Dataset records

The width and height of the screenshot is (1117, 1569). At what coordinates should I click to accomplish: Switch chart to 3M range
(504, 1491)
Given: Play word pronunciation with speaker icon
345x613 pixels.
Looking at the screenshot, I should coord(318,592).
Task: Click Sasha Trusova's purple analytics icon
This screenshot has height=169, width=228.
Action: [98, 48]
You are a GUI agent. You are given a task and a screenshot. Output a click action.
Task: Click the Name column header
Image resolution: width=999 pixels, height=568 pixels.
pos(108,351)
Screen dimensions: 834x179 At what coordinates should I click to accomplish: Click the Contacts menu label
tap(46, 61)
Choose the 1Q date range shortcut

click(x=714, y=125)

Exercise
What belongs in the answer is each line of the listing that contains the word "icon".

Task output
Given: Play word pronunciation with speaker icon
Task: Click Sasha Trusova's purple analytics icon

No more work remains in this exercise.